A continuación esgrimo una serie de características parar ¿asegurar? una historia exitosa:

  • Como la vida real suele ser aburrida, está claro que la trama o el tenor del argumento han de poseer cualidades fantásticas. ¿Verdad que a nadie le atrae leer sobre los quehaceres, por ejemplo, de ocho individuos que editan en una enciclopedia y buscan resolver conflictos? ¿Qué tienen de especial sus vidas ordinarias como para captar el ojo del público? Pues, na-da. De modo que si queremos llamar la atención de los lectores, mejor que nos inventemos un mundo alternativo donde existe el corporativismo, la conspiración y el abuso. Con estos ingredientes ya tenemos para empezar. ¡Qué historia nos aguarda, Dios!
  • ¿Qué sería del relato sin un héroe/heroína y un villano? Y bueno, a partir de aquí todo dependerá de la imaginación de cada autor. Hay para quienes los malvados se esconden tras las siglas CRC y apalean a pobres inocentes que vulneran las políticas de wiskipedia. ¡Pobrecitos! Sin embargo, existen otras teorías sobre "el bien y el mal absoluto" donde el que se erige en plan de líder moral resulta ser el agresor, mientras que sus enemigos pasan a ser las víctimas.
  • Toda historia que aspire a la fama ha de tener su troll y su víctima. Sí, el primero es el que va metiendo cizaña y haciéndose eco de las pruebas que hay por aquí y por allá. El segundo es el pobre ser humano que ha sido injustamente martirizado y perseguido por los malvados justicieros/ajusticiados. Y ahora, ¿quién podrá defenderme? [Y no, no es precisamente el Chapulín Colorado].
  • Es el momento en el que se ponen las cartas sobre la mesa y se suelta el caballo de Troya. Cuando el terreno ha ardido lo suficiente y sólo quedan las cenizas, llega el turno en el que todo crítico ha de presentar su concepción sobre los personajes de la obra. Y aquí el panorama es tan rico y variado conforme haya humanos que lo sustenten en el planeta.
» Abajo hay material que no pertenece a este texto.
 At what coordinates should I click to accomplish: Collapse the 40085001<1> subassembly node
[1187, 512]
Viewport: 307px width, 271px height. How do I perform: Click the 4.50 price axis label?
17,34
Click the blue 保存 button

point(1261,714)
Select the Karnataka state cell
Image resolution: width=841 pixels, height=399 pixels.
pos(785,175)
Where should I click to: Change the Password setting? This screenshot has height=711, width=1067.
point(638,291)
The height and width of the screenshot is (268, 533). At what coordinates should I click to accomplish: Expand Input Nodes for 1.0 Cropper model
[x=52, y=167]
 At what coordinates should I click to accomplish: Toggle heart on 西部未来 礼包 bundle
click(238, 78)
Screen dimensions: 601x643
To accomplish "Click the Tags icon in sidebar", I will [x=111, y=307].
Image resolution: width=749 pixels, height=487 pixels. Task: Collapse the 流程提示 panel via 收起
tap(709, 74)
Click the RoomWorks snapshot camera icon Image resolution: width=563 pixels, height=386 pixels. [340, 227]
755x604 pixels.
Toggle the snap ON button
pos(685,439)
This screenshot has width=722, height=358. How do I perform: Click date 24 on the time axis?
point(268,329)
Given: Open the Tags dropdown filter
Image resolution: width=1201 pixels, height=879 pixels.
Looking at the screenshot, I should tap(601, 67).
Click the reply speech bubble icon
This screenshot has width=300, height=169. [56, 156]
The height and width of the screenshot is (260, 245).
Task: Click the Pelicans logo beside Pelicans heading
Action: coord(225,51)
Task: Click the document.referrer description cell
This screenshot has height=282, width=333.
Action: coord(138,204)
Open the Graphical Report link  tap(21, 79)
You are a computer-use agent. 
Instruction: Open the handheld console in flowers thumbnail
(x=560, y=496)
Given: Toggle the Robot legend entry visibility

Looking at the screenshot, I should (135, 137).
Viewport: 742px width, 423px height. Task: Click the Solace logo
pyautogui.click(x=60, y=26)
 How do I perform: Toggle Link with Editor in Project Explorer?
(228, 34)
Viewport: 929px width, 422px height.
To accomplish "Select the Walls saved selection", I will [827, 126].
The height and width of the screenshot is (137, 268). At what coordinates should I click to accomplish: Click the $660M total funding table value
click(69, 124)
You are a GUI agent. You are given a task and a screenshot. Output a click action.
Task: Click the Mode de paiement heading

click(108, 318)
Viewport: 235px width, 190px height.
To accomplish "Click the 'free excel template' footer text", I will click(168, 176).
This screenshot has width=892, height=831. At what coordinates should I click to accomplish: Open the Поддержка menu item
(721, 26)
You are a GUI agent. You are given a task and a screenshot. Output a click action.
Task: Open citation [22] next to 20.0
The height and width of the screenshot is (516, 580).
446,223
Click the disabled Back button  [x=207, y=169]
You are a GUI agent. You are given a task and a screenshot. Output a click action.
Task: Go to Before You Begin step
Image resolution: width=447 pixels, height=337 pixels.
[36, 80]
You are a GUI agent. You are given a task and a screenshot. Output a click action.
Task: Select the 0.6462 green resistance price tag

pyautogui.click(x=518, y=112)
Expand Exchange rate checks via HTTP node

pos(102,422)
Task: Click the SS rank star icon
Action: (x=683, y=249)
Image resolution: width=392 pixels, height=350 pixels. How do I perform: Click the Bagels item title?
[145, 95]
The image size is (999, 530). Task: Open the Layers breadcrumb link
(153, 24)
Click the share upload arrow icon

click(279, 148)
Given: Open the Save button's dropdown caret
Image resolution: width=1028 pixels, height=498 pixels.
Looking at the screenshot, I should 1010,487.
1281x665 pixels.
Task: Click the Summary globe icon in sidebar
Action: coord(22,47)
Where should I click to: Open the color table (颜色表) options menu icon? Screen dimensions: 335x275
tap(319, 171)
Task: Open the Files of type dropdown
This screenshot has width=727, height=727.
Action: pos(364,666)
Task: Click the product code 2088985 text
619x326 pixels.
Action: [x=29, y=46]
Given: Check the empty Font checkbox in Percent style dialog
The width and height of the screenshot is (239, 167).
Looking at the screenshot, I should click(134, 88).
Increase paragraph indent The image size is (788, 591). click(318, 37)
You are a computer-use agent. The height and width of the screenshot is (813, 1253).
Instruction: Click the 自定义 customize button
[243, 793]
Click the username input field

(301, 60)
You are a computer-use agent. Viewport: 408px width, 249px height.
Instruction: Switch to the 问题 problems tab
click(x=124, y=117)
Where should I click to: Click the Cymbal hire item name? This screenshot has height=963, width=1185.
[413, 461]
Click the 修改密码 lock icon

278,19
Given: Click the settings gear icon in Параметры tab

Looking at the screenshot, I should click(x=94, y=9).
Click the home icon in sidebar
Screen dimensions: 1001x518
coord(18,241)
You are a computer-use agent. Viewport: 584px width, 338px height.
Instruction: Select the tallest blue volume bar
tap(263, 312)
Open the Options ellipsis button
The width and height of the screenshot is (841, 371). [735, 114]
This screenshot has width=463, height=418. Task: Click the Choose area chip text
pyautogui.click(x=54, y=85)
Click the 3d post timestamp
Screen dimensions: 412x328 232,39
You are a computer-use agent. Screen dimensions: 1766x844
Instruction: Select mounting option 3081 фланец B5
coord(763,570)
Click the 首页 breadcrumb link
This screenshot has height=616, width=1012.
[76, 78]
  • Para algunos, el villano no es tan malo ni la heroína es tan buena. Así, por ejemplo, tenemos un análisis de lo más variopinto sobre el personaje, que algunos resumen como: "adolescente inofensivo y terriblemente ingenuo, carente de malicia y muy emotivo". Gracias por la defensa al "presunto joven conspirador", aunque quisiera hacer un par de observaciones: 1) No soy ningún adolescente (el miércoles que viene cumplo 22 años, no os olvidéis de felicitarme); 2) tampoco soy "terriblemente ingenuo" y cuando tengo que intervenir o defenderme lo hago sin que me tiemble el dedo {{sinreferencias}}. 3) Respecto a si carezco de "malicia", ya dependerá de quien lo mire. Por ahí hay quien discrepa. Una pista: "Ni soy tan bueno como me pintan algunos, ni tan malo como me presentan otros". 4) ¿Que soy emotivo? Sí, es verdad, no lo niego.
  • Para la crítica fantástica, Gus es en realidad un "sujeto atraído por el poder, un capo de la mafia del "todopoderoso" CRC corporativista" que hace desaparecer a quien no le gusta demasiado. ¡Temblad vándalos!
  • Ah, y para acabar, no os olvidéis de quedaros con la versión que más os guste. He sido tan retratado en los blogs últimamente, que parezco estar en uno de esos programas del corazón (farándula, chisme, "gossip" o como se llamen). Yo prefiero quedarme con mi versión; la que yo conozco, mantengo y defiendo. ¿Acaso alguien me conoce mejor que yo mismo?
Ni falta hace que diga que cualquier comentario sobre mi persona, ya sea positivo o negativo, sin mi expresa autorización y/o visto bueno no reflejan en absoluto mi forma de ser, sentir o pensar. Desde aquí hago un llamamiento a que en un futuro se eviten estas prácticas, este afán de etiquetar y menospreciar o sobrevalorar al prójimo. Si estáis aburridos, depresivos o tenéis un mal día, apagad el ordenador y salid al parque a respirar aire puro [consejo de una estimada amiga]. Redactar artículos tampoco es una mala idea para descargar energías. También recomiendo combatir a diario el vandalismo, usar los botones de bibliotecario (¡que para algo están!), dejar de mirar la paja en el ojo ajeno y ver la viga en el propio. ¿Realmente lo que se busca en wikipedia es un proyecto colaborativo o una guerra de héroes morales y villanos codiciosos?